Euclidean distance
drawback:
- does not fit for demonsion higher than 3d
- different features have different units, cannot be standarized.
from scipy.spatial import distance
distance.euclidean(vector_1, vector_2)
Manhattan distance
calculated based on the fact that a person can only move at rectangular angles, drawback:
- not as intuitive as Euclidean distance
- may be not shortest distance
from scipy.spatial import distance
distance.cityblock(vector_1, vector_2)
Chebyshev distance
the maximum distance in any dimension between two real-valued vectors
from scipy.spatial import distance
distance.chebyshev(vector_1, vector_2)
Minkowski distance
a generalized form of the all the above distance metrics
from scipy.spatial import distance
distance.minkowski(vector_1, vector_2, p)
Cosine similarity
drawback:
- calculated only angle difference not length differnce
from scipy.spatial import distance
distance.cosine(vector_1, vector_2)
Haversine distance
calculated the shortest distance between two points on a sphere
from sklearn.metrics.pairwise import haversine_distances
haversine_distances([vector_1, vector_2])
Hamming distance
Compare vectors element-wise and average the number of differences.

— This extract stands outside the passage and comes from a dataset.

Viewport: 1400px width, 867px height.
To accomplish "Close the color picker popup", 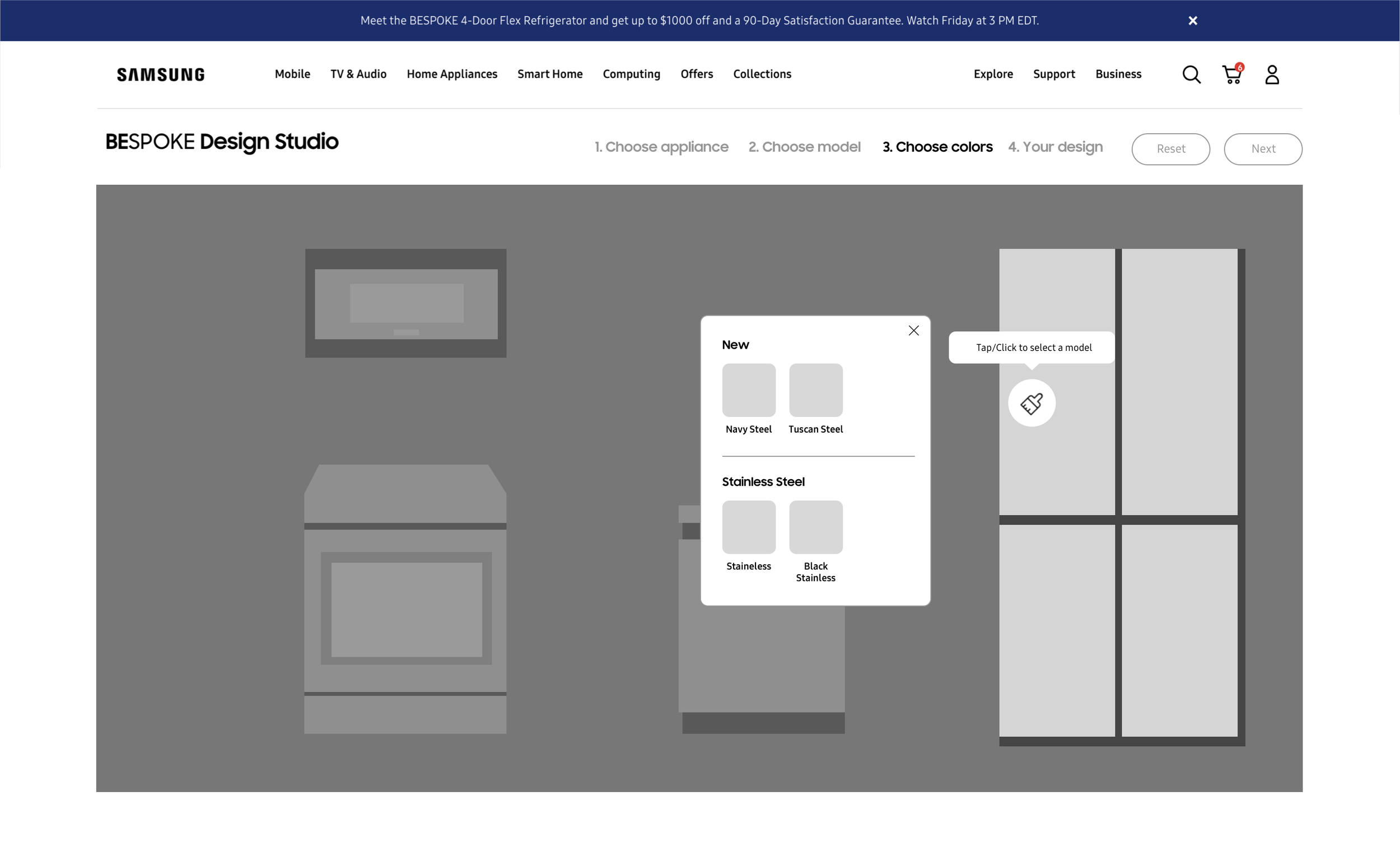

If the two vectors are the same, the resulting distance is between 0, and if the two vectors are completely different, the resulting distance is 1. drawback:
- only compare vectors of the same length
- it cannot give the magnitude of the difference
from scipy.spatial import distance distance.hamming(vector_1, vector_2)
Jaccard Index
Jaccard index is used to determine the similarity between two sample sets. It reflects how many one-to-one matches exist compared to the entire dataset. The Jaccard index is often used to compare the predictions of deep learning models on binary data such as image recognition with labeled data, or to compare text patterns in documents based on word overlap. drawback:
- depend on the dataset size
from scipy.spatial import distance distance.jaccard(vector_1, vector_2)
Sorensen-Dice
calculate overlap percentage to measure dataset similarity, used for image segmentation and text similarity analysis. drawback: depend on dataset size
from scipy.spatial import distance
distance.dice(vector_1, vector_2)
Dynamic Time Warping
measuring the distance between two time series of different lengths. Can be used for all time series data use cases such as speech recognition or anomaly detection. using many-to-one or one-to-many mappings to minimize the total distance between two time series. This results in a more intuitive measure of similarity when searching for the best alignment. drawback:
- high computation cost
from scipy.spatial.distance import euclidean
from fastdtw import fastdtw
distance, path = fastdtw(timeseries_1, timeseries_2, dist=euclidean)